Dubai-based state-owned carrier Emirates has reportedly laid off about 180 pilots on May 31, as part of its cost-cutting strategy amid growing financial woes in the wake of coronavirus outbreak.
These pilots were on probation and were the first officers under training for type-rating on the A380 fleet, Moneycontrol reported.
"This is the first phase of the layoffs. These pilots were called to the office and given the letters," the report quoted a senior executive as saying. The executive added that more layoffs are "expected tomorrow".
As per the report, the notice period for those on probation is seven days, but Emirates has decided to extend this to 14 days, as a 'gesture of goodwill'.
Emirates, one of the world's biggest long-haul airlines, had suspended regular passenger flights in March due to the COVID-19 outbreak. It resumed flight operations from 21 May to nine destinations - London Heathrow Frankfurt, Paris, Milan, Madrid, Chicago, Toronto, Sydney and Melbourne.

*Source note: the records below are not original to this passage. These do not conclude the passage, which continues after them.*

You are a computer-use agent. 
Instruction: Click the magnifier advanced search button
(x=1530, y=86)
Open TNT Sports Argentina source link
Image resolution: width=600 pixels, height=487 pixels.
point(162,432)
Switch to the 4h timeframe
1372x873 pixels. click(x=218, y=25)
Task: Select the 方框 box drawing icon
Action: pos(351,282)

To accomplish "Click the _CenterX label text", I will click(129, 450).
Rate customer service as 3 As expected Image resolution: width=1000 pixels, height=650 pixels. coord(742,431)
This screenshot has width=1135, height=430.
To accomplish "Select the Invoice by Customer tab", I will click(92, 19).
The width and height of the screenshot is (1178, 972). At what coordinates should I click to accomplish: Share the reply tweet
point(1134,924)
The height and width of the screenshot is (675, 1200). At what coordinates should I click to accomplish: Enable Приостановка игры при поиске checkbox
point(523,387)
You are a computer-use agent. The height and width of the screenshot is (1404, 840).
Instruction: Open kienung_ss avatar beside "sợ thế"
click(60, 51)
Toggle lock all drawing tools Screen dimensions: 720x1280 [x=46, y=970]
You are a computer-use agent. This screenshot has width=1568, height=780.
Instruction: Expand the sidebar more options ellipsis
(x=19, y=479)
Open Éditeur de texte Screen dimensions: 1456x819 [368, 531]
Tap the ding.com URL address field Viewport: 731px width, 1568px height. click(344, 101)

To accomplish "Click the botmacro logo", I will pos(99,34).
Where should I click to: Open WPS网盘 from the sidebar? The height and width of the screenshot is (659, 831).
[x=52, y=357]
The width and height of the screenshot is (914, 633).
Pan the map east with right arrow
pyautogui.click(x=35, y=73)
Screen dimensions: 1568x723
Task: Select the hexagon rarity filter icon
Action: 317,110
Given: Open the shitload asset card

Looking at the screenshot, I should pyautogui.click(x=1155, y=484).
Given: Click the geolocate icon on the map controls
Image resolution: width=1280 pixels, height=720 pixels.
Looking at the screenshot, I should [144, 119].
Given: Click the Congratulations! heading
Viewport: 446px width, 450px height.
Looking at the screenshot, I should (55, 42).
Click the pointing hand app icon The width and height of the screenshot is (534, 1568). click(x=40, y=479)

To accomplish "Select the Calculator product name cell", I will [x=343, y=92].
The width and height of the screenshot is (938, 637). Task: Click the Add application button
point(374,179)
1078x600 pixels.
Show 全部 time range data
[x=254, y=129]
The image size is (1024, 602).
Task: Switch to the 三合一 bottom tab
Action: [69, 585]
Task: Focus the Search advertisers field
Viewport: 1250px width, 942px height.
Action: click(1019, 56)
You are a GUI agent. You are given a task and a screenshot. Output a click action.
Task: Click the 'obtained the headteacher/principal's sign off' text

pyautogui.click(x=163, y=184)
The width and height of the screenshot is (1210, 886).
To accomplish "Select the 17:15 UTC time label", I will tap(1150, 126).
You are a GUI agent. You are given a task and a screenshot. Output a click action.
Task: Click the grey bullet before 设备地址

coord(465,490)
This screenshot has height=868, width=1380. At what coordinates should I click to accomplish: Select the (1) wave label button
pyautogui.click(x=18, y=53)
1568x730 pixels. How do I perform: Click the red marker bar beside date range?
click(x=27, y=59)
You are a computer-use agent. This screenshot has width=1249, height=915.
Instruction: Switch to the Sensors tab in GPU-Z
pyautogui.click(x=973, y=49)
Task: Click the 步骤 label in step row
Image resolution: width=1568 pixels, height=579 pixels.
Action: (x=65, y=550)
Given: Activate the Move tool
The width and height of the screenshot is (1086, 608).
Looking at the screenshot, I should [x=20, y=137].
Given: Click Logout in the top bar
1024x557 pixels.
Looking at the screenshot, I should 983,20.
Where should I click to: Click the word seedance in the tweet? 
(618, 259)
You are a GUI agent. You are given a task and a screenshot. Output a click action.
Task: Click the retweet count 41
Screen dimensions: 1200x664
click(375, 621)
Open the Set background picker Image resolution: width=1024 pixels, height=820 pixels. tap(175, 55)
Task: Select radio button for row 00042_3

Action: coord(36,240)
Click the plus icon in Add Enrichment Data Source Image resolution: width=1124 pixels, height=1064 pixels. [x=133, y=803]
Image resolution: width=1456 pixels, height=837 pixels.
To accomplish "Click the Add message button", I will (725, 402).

There was speculation in the market that Emirates Group, the parent company of Emirates Airline, may cut about 30,000 jobs to reduce costs amid the coronavirus outbreak. The aviation services company owned by the government of Dubai plans to cut down its workforce by about 30 per cent from more than 105,000 at the end of March, as per Bloomberg News report.
The state-owned airline reported a 21 per cent growth in net profit for its financial year ending March 31, but said the coronavirus pandemic had hit its fourth-quarter earnings. The Dubai state carrier clocked 1.1 billion dirhams ($287.5 million) in FY21, compared to 871 million dirhams in the previous year. Revenue, however, declined by 6.1 per cent to 92 billion dirham due to 4.2 per cent decline in the number of passengers carried by the airline.